I manage a faculty computer lab and I have a couple of 8-core iMacs that have R Studio installed on them. A faculty member is using one of them to run some code that takes more than a week to run. They mentioned that there are multiple sections in their code that are basically the same but each runs an increasing number of simulations such that the first section might take a hour and the last might run for a week.
I asked the faculty member if their R Studio would automatically take advantage of the multiple cores on the iMac. They showed me that you can open a second source window and run code in there at the same time the first source window is running code.
I'm not an R user but I wondered if there wasn't a better way to run the code so that each section ran in its own core. So I did some Google searching and found this thread about running code in parallel in R.
So, my question is does opening a second source window automatically run in a separate core from the first source window? If so, can we have more than two source windows so that we can run each section of the code in their own source window each on their own core? Or do we have to modify the code as discussed in the above link so that each section runs on separate cores?
R is a single-threaded language. Hence by default it will only use one core for a given process.

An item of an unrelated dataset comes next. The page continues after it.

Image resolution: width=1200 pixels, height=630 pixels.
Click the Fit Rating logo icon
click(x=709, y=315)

The only benefit you would get from using 1 out of 8 cores on a server is the increased clock speed of your CPU due to TurboBoost which will make the code run faster but very likely not as fast as if you were to use all 8 cores at once.

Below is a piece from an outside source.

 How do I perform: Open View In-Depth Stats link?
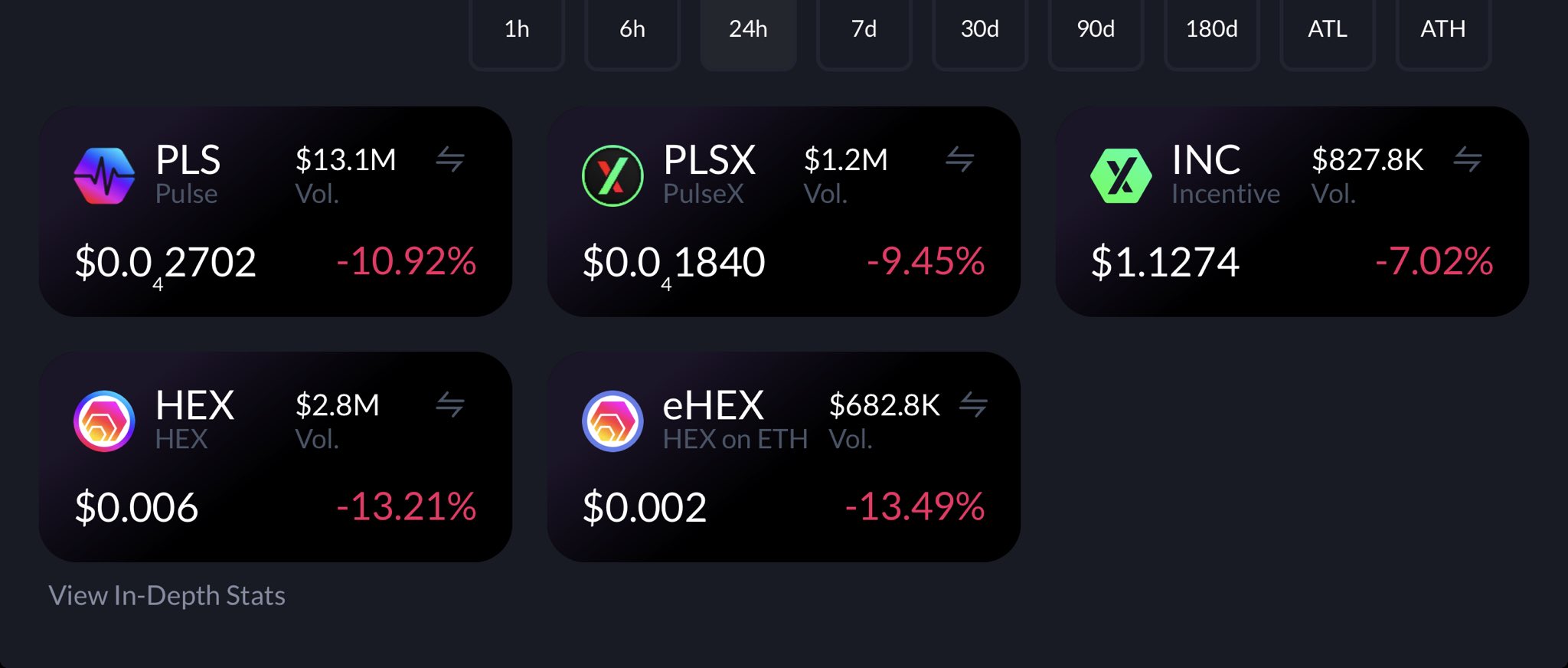point(167,596)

So running 8 R processes on a 8-core machine each in a different source window would be a good use of the 8-core iMac, but maybe not the most efficient from a user perspective.
Using more than one core in R can be achieved programmatically in multiple ways. Some R packages provide support for parallel compute backends. If your code spends most of its time in function calls to such R packages you can possibly speed up your code significantly without changing the code too much or not at all.
Regarding the code of your faculty member: You mention "multiple sections of code that is the same" and "increasing number of simulations". Simulations are typically run multiple times with no interdependencies and hence parallelisation is trivial. If the code already uses
for loops to iterate over the simulations, those can be converted into a foreach loop registered against a doMC parallel backend.
* apply functions, those can be converted into par * Apply functions registered against a parallel backend.
futureverse, it is fairly straightforwards to switch to parallel computing.
functional programming, you can parallelize the code by using the furrr equivalent of the purrr function.
There is also other bespoke tools/R packages for parallelization beyond a single server like batchtools and clustermq. Those tools are especially useful if the code eventually also needs to be run on larger compute infrastructures such as HPC clusters.
With the 8 core iMac the faculty member should expect a speed up from parallelisation of up to factor 8, but he/she also should be aware of Amdahls law that basically tells you that the maximum speed up of a code when parallelised critically depends on the fraction of the code that cannot be parallelised.
There is a lot more options that can be considered but: Before any parallelisation effort the most important thing to remember is to optimise the code even when run single-threaded. Increasing vectorisation of the code (replacing simple for loops, ... ) can speed up the code much more than any parallelisation method mentioned above: After all R is an interpreter language, and the less we rely on the interpreter but shove things down closer to the binary execution, the better.
Both performance optimisation and parallelisation of codes can be time consuming but especially if the code is going to be reused (i.e. run more than once) it is very worthwhile to pursue.